A Short Analysis of Emily Dickinson’s ‘I taste a liquor never brewed’
On one of Emily Dickinson’s most curious poems
We often talk of being ‘drunk on love’ or ‘drunk on excitement’ or other such things. Here, in ‘I taste a liquor never brewed’, Emily Dickinson takes such an everyday expression and makes it concrete, using the metaphor of drunkenness to describe her heady intoxication with nature.
I taste a liquor never brewed –
From Tankards scooped in Pearl –
Not all the Frankfort Berries
Yield such an Alcohol!
Inebriate of air – am I –
And Debauchee of Dew –
Reeling – thro’ endless summer days –
From inns of molten Blue –
When ‘Landlords’ turn the drunken Bee
Out of the Foxglove’s door –
When Butterflies – renounce their ‘drams’ –
I shall but drink the more!
Till Seraphs swing their snowy Hats –
And Saints – to windows run –
To see the little Tippler
Leaning against the – Sun!
A gloriously exhilarating poem, delightful in its delight: delight in nature, in the world, in the everyday things we see around us all the time but seldom stop to appreciate.

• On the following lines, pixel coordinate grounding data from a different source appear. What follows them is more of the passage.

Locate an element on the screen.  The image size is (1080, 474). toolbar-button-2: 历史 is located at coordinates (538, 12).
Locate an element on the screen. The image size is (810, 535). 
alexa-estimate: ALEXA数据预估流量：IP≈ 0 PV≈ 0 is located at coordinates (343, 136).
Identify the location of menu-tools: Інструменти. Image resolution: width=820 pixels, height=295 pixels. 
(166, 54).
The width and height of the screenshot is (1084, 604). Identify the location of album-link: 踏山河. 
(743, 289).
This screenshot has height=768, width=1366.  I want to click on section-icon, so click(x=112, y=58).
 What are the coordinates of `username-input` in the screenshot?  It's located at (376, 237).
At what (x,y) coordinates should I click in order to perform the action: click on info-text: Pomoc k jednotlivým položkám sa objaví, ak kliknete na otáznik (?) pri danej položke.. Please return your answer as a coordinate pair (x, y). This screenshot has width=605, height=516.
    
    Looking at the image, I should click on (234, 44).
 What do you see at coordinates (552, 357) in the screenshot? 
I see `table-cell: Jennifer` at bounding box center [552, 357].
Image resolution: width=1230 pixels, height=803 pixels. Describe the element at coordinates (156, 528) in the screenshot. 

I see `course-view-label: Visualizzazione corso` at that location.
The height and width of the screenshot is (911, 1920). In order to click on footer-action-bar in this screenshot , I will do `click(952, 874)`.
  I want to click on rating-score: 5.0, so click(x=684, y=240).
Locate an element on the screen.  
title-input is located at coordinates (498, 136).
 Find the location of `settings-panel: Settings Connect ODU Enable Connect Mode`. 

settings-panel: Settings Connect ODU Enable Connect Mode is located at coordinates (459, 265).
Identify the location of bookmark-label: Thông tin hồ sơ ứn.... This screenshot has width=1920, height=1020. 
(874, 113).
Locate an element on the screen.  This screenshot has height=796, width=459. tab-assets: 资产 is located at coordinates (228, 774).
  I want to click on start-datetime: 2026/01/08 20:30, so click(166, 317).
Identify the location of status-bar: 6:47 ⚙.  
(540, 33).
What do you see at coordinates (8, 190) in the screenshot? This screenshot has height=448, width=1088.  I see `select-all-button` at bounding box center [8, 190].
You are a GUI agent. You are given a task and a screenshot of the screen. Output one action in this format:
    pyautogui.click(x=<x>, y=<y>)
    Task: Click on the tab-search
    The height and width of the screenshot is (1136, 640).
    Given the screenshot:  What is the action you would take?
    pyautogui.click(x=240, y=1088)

Going about and enjoying the richness of the natural world is like tasting an alcohol drink more beautiful than has ever been brewed, out of tankards made from pearl (the precious pearl).
But our speaker is not drunk on alcohol, but on air, and on dew – the fresh air and morning dew found all around her in the natural world. The description of the clear sky as ‘inns of molten blue’ is especially vivid, with the ‘endless’ of ‘endless summer days’ in the previous line suggesting not only the cloudlessness of the sky hinted at in the next line but also the infinite nature of the heavens above.
And nothing will stop her from taking such heady delight in nature: even when bees no longer gather nectar from the foxglove (this image reminding us that bees get drunk on the nectar they collect), she will still be found getting drunk on its joys.
The final stanza proves a little more difficult to analyse, but, to attempt a summary: When seraphs (or angels) make the clouds move (suggesting, perhaps, thunder and rain), and saints run to the windows to see such a sight, they will find her, the ‘little tippler’ leaning against the sun, drunkenly enjoying it. Which still doesn’t make much sense, so anyone who wants to venture some extra ideas concerning how we should interpret it – be our guest. It’s an altogether more perplexing and less straightforward stanza than the ones which precede it!
‘I taste a liquor never brewed’ might almost be viewed as an extended riff on the metaphorical idea of being ‘drunk with happiness’: the poem’s speaker is in thrall to the heady delights of the world around them. That nature can exercise such power over Emily Dickinson shows how far she was, among other things, a natural successor to the Romantics.